**Alıntı Metin:**
Bu haberi arkadaşlarınla hemen paylaş!
Koronavirüs salgınında tüketimi en çok artan ürünlerin başında doğal sirke yer alıyor. Yapılan açıklamalar son 2 yılda tüketiciler arasında sirkeyi sağlık amacıyla içenlerin oranının %10’dan %46’ya, neredeyse 5 katına çıkması merak konusu oluyor. Doğal sirke nasıl tüketilmeli? Gerçekten sağlığa faydası var mı?
Sirkenin bağışıklığı güçlendirdiği uzmanlar tarafından yapılan çalışmalarla kanıtlanmıştır. Sirke, bağışıklığı güçlendirici, özellikle öksürük, grip, alerjik reaksiyonlara karşı vücudu desteklemektedir. Metabolizmayı güçlendirici etkileri vardır. Peki, sirkeyi nasıl tercih etmeliyiz?

**Verilen Bilgiler:**
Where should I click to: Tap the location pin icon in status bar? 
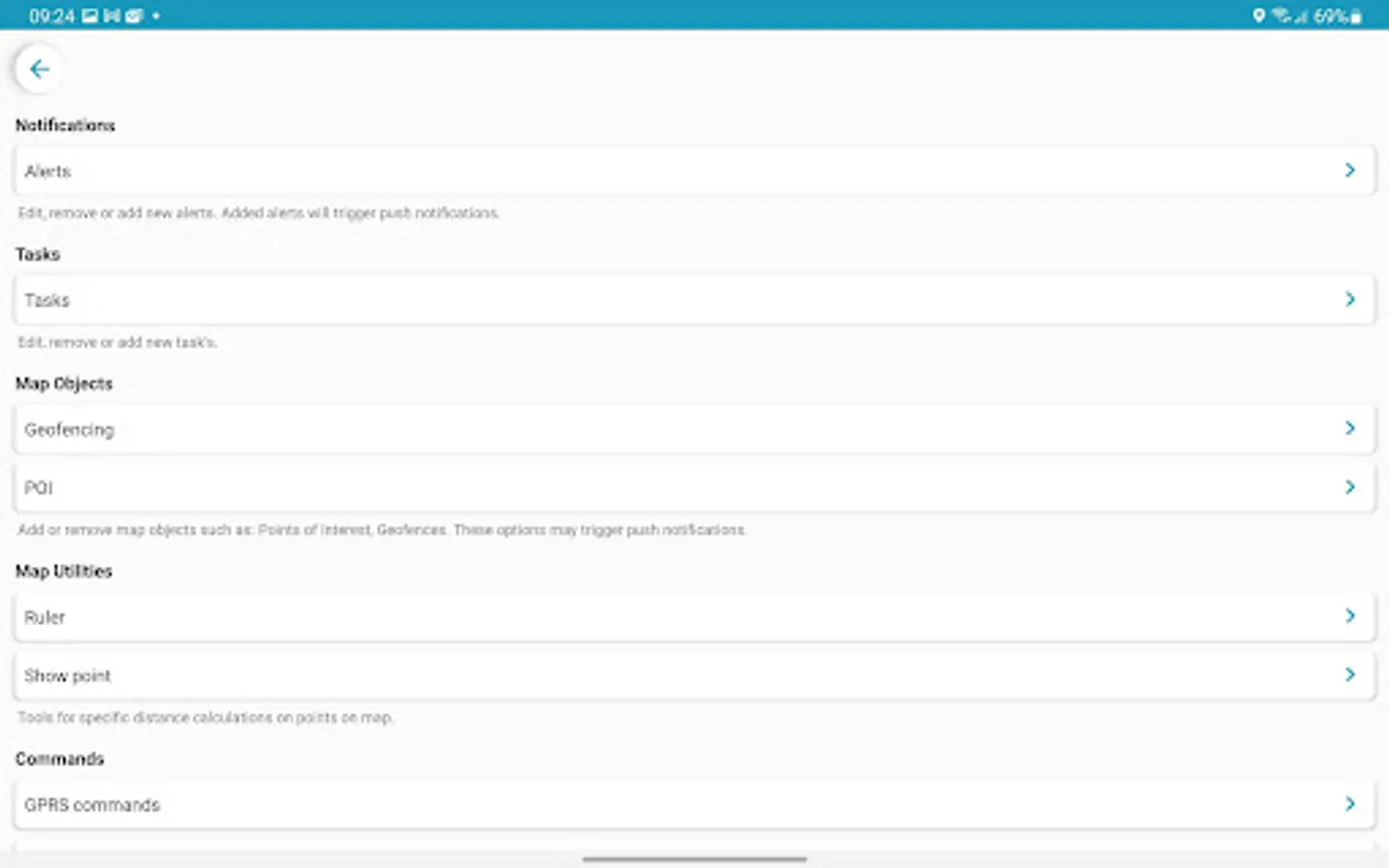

**Çözülecek Problem:** Alıntı metni hiçbir harfini değiştirmeden, baştan sona kopyalar mısınız? Yalnızca alıntı metinden yararlanın.

**Cevap Alanı:**
Bu haberi arkadaşlarınla hemen paylaş!
Koronavirüs salgınında tüketimi en çok artan ürünlerin başında doğal sirke yer alıyor. Yapılan açıklamalar son 2 yılda tüketiciler arasında sirkeyi sağlık amacıyla içenlerin oranının %10’dan %46’ya, neredeyse 5 katına çıkması merak konusu oluyor. Doğal sirke nasıl tüketilmeli? Gerçekten sağlığa faydası var mı?
Sirkenin bağışıklığı güçlendirdiği uzmanlar tarafından yapılan çalışmalarla kanıtlanmıştır. Sirke, bağışıklığı güçlendirici, özellikle öksürük, grip, alerjik reaksiyonlara karşı vücudu desteklemektedir. Metabolizmayı güçlendirici etkileri vardır. Peki, sirkeyi nasıl tercih etmeliyiz?